My goals with MoFA are to build the capacity of their Agriculture Extension Agents (who extend information, solutions, resources and appropriate technologies to rural farmers), hence the workshops I am planning focused on Adult education, VAK (verbal, auditory and Kinaesthetic) learning styles, participatory learning, action plans, results based management and report writing.

Furthermore, I have coordinated a District Food Security Network, with the Director of my District MoFA office. By conducting interviews with several stakeholders and organizations, currently working in the district, I completed a profile of the holistic team (Processing research centre, women’s group rep, Professionals from the district assembly, NGO’s in the area, HIV/AIDS awareness…) of 21 members (plus a summary of their missions, resources, hopes/fears for the DFSN, and challenges the DFSN will face in the future). The committed members are to represent their organization four meetings per year, intended to be planned and coordinated (once I have left the district) by the executive team elected at the first meeting I had planned, and helped facilitate, which took place on June 22nd. The Goal of the DFSN is for the organizations to collaborate with one another (share information, resources and technologies) to better and efficiently achieve food security. Also, the DFSN hopes to gain more trust and reach more rural farmers in the District through the strategic creation of action plans focused on the priorities they had established during their first meeting.

My job here is pretty clear cut and keeps me busy in the office.

Sister Jane is a teacher at Primary school so I am left to fend for myself at lunch.
I have a light lunch consisting of either a couple of oranges, a pineapple or I go home to eat some watermelon that is conveniently placed in the ice box. Weetabex has also become my afternoon lifesaver, due to it’s high fibre content.

At 5 pm I finish work for the day and walk home approached by many children asking to carry my bag for me, what my name is or for a simple conversation lasting around 2 minutes. When I arrive home I try to help Sister Jane prepare dinner. My favourite meal is TZ with green leaf stew. It is delicious. My helping prepare dinner usually consists of me washing and cutting vegetables, grinding up spices or vegetables, or taking the large wooden spoon to take the occasional stir of the TZ or Banku.

The staple foods are mostly starchy foods prepared from yams, maize or cassava. They are formed into balls and served with stew or soups. You must use you right hand to when devouring the carb rich ball by cutting the amount that you can swallow (without chewing) with your fingers. Once dinner is finished, and I am fully satisfied, I help wash the dishes in the courtyard and prepare for my bucket bath before climbing back into my safe nook, anticipating the many wild new dreams that will lead me through the night.

Some nights, when dinner is done early I will borrow Sister Janes bike to go and practice playing my Jimbaye with my friend, sister Allison, who is staying in Bole volunteering with the Peace Corps working with a local NGO. Going to Church on the occasional Sunday is also entertaining in that the sermon is lively and musical.

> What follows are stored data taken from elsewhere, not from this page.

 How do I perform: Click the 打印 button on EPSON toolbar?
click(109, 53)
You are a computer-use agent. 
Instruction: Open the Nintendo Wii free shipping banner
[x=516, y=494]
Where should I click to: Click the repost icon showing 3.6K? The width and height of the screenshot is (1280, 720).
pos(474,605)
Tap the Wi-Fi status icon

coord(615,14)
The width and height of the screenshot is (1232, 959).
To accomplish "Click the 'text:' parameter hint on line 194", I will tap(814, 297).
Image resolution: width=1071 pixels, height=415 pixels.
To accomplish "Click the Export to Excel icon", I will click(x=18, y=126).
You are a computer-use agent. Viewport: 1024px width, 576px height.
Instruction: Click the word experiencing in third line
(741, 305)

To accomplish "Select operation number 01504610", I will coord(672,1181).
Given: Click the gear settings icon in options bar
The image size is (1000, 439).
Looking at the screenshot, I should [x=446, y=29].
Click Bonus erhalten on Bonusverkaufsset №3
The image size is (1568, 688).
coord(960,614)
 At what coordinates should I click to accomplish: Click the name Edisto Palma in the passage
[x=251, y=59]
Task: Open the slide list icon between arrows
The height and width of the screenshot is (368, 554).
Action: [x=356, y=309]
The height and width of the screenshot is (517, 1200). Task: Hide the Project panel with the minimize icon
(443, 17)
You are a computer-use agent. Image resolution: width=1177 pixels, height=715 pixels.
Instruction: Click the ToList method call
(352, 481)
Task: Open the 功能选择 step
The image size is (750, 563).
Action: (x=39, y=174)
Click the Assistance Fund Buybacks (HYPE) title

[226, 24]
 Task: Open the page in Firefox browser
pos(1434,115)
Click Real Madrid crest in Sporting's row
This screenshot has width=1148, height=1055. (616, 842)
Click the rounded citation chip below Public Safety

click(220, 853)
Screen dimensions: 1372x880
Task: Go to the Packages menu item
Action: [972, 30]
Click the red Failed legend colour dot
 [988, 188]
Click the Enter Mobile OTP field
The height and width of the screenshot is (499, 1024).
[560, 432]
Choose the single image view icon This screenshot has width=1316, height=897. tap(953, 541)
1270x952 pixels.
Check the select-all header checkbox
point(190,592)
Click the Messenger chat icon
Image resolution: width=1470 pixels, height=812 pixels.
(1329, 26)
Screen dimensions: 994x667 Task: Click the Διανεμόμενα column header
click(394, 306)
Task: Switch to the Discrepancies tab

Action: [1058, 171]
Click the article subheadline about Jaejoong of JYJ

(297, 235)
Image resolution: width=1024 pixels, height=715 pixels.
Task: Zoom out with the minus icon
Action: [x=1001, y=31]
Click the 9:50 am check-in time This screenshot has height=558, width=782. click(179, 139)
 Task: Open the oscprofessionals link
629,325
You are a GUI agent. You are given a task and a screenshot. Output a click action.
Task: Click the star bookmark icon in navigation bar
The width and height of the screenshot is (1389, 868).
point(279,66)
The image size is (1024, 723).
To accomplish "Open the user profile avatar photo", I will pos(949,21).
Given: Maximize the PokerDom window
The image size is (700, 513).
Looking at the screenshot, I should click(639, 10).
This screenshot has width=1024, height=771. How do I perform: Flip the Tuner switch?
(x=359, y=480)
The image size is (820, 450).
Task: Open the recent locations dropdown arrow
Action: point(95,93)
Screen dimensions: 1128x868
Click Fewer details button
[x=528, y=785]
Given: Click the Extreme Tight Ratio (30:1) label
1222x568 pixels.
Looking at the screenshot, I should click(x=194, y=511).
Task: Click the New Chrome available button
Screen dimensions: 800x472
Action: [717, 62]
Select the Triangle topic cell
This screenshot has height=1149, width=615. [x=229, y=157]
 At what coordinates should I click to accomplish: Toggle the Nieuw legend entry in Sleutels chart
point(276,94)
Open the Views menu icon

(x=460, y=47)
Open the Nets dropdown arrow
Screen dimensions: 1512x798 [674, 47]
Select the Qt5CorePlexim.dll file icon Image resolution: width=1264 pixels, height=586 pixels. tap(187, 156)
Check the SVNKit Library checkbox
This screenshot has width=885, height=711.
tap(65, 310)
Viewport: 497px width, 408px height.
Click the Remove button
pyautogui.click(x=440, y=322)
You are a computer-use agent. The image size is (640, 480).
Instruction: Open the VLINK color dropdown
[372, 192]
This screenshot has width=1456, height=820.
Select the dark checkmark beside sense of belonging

I feel very fortunate to have this wonderful experience: my host family is kind and understanding, my colleagues are self-motivated and open to new ideas (most of them) and the surrounding landscape is breathtaking. I am by no means living in poverty (but also do not have the luxuries of Canadian living), however I see it around me nearly every day.

This placement with EWB has taught me a lot about development, the complexities of development work in Ghana and especially some of the challenges and roadblocks the nation faces as they continuously try to reach the standard of living of which most countries in the West take for granted.

EWB is definitely on the right track, especially if I can see impact from my 3 ½ month placement half way through my stay here in Bole. I am proud to be part of EWB, in Ghana and back in Canada. I feel that I will bring home some culture and, more importantly, a wealth of knowledge (collected through experience) that I can share with those around me.